Banned Book: The Hunger Games by Suzanne Collins

Where/Why It’s Been Banned: “Challenged and presented to the Goffstown, N.H. school board (2010) by a parent claiming that it gave her eleven-year-old nightmares and could numb other students to the effects of violence.” (Source–Quote taken from ALA banned books resource page)

My Thoughts: I can understand the parent being upset about her child having nightmares, but The Hunger Games wasn’t written for her child’s age group.  I know 11-12 year-olds that read this trilogy, but they’re obviously mature enough for it, although I question how much they comprehend.  It’s a parent’s responsibility to be aware of what her child is reading and whether her child is ready for the book he/she has chosen.

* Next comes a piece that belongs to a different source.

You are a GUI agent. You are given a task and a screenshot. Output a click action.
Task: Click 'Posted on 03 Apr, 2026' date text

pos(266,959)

I won’t deny that The Hunger Games is a violent book.  But do we really want to make that argument when there’s so much violence in TV, movies, and video games?  And besides arguing which is more violent, we need to think about the reason behind the violence in Collins’ novel.  Many of my students who read this trilogy comment on how they can see something like the Reaping or the Hunger Games really happening.  We have conversations about violence in the media today and how shocking this story is.  This trilogy hooks my most reluctant readers and drives thoughtful discussion.  If there’s violence in the media that will make our students numb, it’s not the violence in The Hunger Games.

Student Response: One of my former students, Caroline, wrote this response for me because she’s awesome and knew that I procrastinated and didn’t have a current student write one in time.  “I don’t understand why a teenager would have nightmares over this novel at all. This is one I could not put down. I felt super-glued to the pages. If your eleven-year-old is having nightmares over this, you may have over-sheltered them. Watch what your sensitive kid reads, but don’t tell others what to read. I suggested this book to my ten-year-old sister, and if I had a copy I know she would read it without the effects of nightmares. There are definitely worse books out there.”